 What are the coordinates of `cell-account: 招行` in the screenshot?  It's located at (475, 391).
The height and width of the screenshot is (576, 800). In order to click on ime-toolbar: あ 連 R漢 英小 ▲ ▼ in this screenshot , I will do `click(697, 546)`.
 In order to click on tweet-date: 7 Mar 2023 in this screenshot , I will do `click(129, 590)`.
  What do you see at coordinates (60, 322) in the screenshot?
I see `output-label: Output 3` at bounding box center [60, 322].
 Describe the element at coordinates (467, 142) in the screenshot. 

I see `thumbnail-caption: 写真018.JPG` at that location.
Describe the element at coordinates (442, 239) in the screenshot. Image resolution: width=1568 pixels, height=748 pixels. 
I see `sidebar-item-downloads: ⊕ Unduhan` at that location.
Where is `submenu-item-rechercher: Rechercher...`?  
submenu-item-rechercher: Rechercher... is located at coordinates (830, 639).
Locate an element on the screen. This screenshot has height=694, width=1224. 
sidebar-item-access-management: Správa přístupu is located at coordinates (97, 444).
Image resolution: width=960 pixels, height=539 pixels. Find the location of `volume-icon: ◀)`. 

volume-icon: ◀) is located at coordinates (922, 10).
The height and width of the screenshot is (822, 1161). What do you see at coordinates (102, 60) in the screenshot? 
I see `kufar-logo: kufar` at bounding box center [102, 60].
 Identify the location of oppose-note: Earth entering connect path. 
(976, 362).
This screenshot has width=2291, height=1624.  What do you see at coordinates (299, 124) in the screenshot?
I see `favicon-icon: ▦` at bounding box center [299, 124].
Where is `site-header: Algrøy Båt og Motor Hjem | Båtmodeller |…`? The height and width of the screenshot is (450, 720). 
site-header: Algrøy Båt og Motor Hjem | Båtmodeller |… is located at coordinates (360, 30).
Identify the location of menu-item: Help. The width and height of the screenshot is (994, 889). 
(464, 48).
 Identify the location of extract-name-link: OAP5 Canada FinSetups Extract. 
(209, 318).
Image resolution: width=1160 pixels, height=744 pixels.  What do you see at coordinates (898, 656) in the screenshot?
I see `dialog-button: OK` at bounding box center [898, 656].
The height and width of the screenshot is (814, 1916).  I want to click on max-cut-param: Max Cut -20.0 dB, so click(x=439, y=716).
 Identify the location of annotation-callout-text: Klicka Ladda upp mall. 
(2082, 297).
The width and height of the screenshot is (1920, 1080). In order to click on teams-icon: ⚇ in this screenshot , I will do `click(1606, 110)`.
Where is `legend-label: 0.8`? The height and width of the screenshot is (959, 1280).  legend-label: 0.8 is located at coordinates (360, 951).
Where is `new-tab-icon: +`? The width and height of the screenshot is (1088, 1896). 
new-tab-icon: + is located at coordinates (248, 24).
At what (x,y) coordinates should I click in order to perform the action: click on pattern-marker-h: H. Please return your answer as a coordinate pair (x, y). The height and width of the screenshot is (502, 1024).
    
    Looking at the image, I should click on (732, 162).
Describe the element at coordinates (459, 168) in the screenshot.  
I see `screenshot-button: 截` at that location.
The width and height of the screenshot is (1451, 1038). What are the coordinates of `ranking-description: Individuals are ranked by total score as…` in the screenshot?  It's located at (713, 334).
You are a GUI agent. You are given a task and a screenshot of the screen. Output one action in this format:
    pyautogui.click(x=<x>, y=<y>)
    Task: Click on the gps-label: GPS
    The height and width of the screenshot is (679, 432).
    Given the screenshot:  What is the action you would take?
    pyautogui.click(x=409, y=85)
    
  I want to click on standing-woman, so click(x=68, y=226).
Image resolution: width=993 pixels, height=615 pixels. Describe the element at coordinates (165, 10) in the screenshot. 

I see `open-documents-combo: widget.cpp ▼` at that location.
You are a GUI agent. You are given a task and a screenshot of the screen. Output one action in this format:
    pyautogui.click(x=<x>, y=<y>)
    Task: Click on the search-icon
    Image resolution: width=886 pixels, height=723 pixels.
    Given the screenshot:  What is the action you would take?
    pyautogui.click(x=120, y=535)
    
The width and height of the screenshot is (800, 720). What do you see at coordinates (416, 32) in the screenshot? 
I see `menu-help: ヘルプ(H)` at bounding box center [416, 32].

**REQUIRED ACTION**
Reproduce every row above word for word, from the first to the last.

**FINISHED EXERCISE**
 What are the coordinates of `cell-account: 招行` in the screenshot?  It's located at (475, 391).
The height and width of the screenshot is (576, 800). In order to click on ime-toolbar: あ 連 R漢 英小 ▲ ▼ in this screenshot , I will do `click(697, 546)`.
 In order to click on tweet-date: 7 Mar 2023 in this screenshot , I will do `click(129, 590)`.
  What do you see at coordinates (60, 322) in the screenshot?
I see `output-label: Output 3` at bounding box center [60, 322].
 Describe the element at coordinates (467, 142) in the screenshot. 

I see `thumbnail-caption: 写真018.JPG` at that location.
Describe the element at coordinates (442, 239) in the screenshot. Image resolution: width=1568 pixels, height=748 pixels. 
I see `sidebar-item-downloads: ⊕ Unduhan` at that location.
Where is `submenu-item-rechercher: Rechercher...`?  
submenu-item-rechercher: Rechercher... is located at coordinates (830, 639).
Locate an element on the screen. This screenshot has height=694, width=1224. 
sidebar-item-access-management: Správa přístupu is located at coordinates (97, 444).
Image resolution: width=960 pixels, height=539 pixels. Find the location of `volume-icon: ◀)`. 

volume-icon: ◀) is located at coordinates (922, 10).
The height and width of the screenshot is (822, 1161). What do you see at coordinates (102, 60) in the screenshot? 
I see `kufar-logo: kufar` at bounding box center [102, 60].
 Identify the location of oppose-note: Earth entering connect path. 
(976, 362).
This screenshot has width=2291, height=1624.  What do you see at coordinates (299, 124) in the screenshot?
I see `favicon-icon: ▦` at bounding box center [299, 124].
Where is `site-header: Algrøy Båt og Motor Hjem | Båtmodeller |…`? The height and width of the screenshot is (450, 720). 
site-header: Algrøy Båt og Motor Hjem | Båtmodeller |… is located at coordinates (360, 30).
Identify the location of menu-item: Help. The width and height of the screenshot is (994, 889). 
(464, 48).
 Identify the location of extract-name-link: OAP5 Canada FinSetups Extract. 
(209, 318).
Image resolution: width=1160 pixels, height=744 pixels.  What do you see at coordinates (898, 656) in the screenshot?
I see `dialog-button: OK` at bounding box center [898, 656].
The height and width of the screenshot is (814, 1916).  I want to click on max-cut-param: Max Cut -20.0 dB, so click(x=439, y=716).
 Identify the location of annotation-callout-text: Klicka Ladda upp mall. 
(2082, 297).
The width and height of the screenshot is (1920, 1080). In order to click on teams-icon: ⚇ in this screenshot , I will do `click(1606, 110)`.
Where is `legend-label: 0.8`? The height and width of the screenshot is (959, 1280).  legend-label: 0.8 is located at coordinates (360, 951).
Where is `new-tab-icon: +`? The width and height of the screenshot is (1088, 1896). 
new-tab-icon: + is located at coordinates (248, 24).
At what (x,y) coordinates should I click in order to perform the action: click on pattern-marker-h: H. Please return your answer as a coordinate pair (x, y). The height and width of the screenshot is (502, 1024).
    
    Looking at the image, I should click on (732, 162).
Describe the element at coordinates (459, 168) in the screenshot.  
I see `screenshot-button: 截` at that location.
The width and height of the screenshot is (1451, 1038). What are the coordinates of `ranking-description: Individuals are ranked by total score as…` in the screenshot?  It's located at (713, 334).
You are a GUI agent. You are given a task and a screenshot of the screen. Output one action in this format:
    pyautogui.click(x=<x>, y=<y>)
    Task: Click on the gps-label: GPS
    The height and width of the screenshot is (679, 432).
    Given the screenshot:  What is the action you would take?
    pyautogui.click(x=409, y=85)
    
  I want to click on standing-woman, so click(x=68, y=226).
Image resolution: width=993 pixels, height=615 pixels. Describe the element at coordinates (165, 10) in the screenshot. 

I see `open-documents-combo: widget.cpp ▼` at that location.
You are a GUI agent. You are given a task and a screenshot of the screen. Output one action in this format:
    pyautogui.click(x=<x>, y=<y>)
    Task: Click on the search-icon
    Image resolution: width=886 pixels, height=723 pixels.
    Given the screenshot:  What is the action you would take?
    pyautogui.click(x=120, y=535)
    
The width and height of the screenshot is (800, 720). What do you see at coordinates (416, 32) in the screenshot? 
I see `menu-help: ヘルプ(H)` at bounding box center [416, 32].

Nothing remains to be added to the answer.